Comment les entreprises intègrent-elle ce processus de développement des expatriés ?

C’est un sujet très compliqué pour les entreprises. Cet apprentissage se fait généralement en toute autonomie, et pas en toute transparence vis-à-vis des RH, qui manquent d’informations et ne savent pas vraiment quels outils apporter au cadre pour l’aider à performer dans ce cycle d’apprentissage très spécifique et très lié au contexte. 

Je constate qu’il n’existe pas vraiment de cadre organisationnel ni de sensibilisation suffisante des RH pour traiter ce sujet. Celles-ci gagneraient à se doter d’outils adaptés pour aider les cadres expatriés à se préparer et à réussir sur place.

 

J’ai donc proposé un outil efficace dédié au suivi du cadre expatrié, le « Expat ID Profile ». Il peut s’ajuster très facilement aux besoins spécifiques de l’entreprise et permettre une gestion optimisée de la performance de chaque cadre à l’étranger grâce au  niveau élevée de données collectées et analysées pour chacun. Trop souvent, le suivi s’en tient uniquement aux entretiens annuels et/ou points à mi-année, ce qui reste  insuffisant pour obtenir une connaissance complète du développement du cadre. Avec un tel outil, l’entreprise peut mieux détecter à quel moment proposer au cadre une formation adéquate ou une aide adaptée ; elle parvient à capitaliser les gains en compétence et constitue un référentiel précieux pour les ressources humaines. Elle peut aussi diffuser une information rapide et complète de la carrière internationale du cadre aux différents services opérationnels. L’Expat ID profile peut offrir d’autres fonctionnalités  par exemple pour piloter le retour du cadre, sujet important dans la mobilité internationale. 

 

Après la crise du Covid, quelles seront, selon vous, les nouvelles tendances en matière de mobilité internationale ?

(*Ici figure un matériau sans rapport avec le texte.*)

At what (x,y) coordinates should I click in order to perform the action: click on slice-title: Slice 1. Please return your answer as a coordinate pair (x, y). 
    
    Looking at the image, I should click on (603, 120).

Pour l’après-Covid, je pense que la principale tendance sera le « Work from Anywhere » (WFA). Une tendance qui n’inclut pas seulement le travail à la maison, mais également, en matière de mobilité internationale, le fait de travailler d’un autre pays. En mai 2021, Accenture a interviewé 9.000 personnes dans 11 pays ; 40 % d’entre elles se sentent capables d’être productives en travaillant depuis un autre pays. De nouvelles formes de mobilité internationale vont se développer. Cela peut être aussi un levier pour l’entreprise, lui donner plus de flexibilité, notamment pour éviter les pays difficiles, avec des montages nouveaux. Des entreprises se positionnent déjà sur cette tendance. En 2020, Spotify a ainsi proposé un programme de « Work from Anywhere », en partant du principe que le travail n’est pas quelque chose pour lequel on vient au bureau, mais quelque chose que l’on fait… Et que l’efficacité ne se mesure pas au nombre d’heures passées au bureau, mais qu’il faut au contraire donner toute liberté aux individus d’aller travailler là où ils se sentent le plus productifs. Stellantis a également lancé une initiative de travail hybride appelée « New Era of Agility », qui prévoit que le travail à distance représente 70 % du temps pour la majorité des salariés.

 

Que pensez-vous du nomadisme digital ? 

Certains pays émergents, ou certaines villes, cherchent effectivement à attirer les nomades numériques grâce à une série d’incitations et de visas spéciaux, comme Dubaï ou Mexico. Davantage d’employés pourraient ainsi vouloir déménager et challenger leur entreprise avec de nouvelles aspirations. Des collaborateurs demandent déjà à être relocalisés et certaines entreprises, comme Amazon, prévoient un budget pour traiter ce type de demande. C’est une tendance qui va certainement amener encore un peu plus de complexité dans le monde de la mobilité internationale. Même si l’on n’en est qu’aux prémisses, il y a urgence pour les entreprises à définir une stratégie, à poser un cadre pour le télétravail et la mobilité internationale.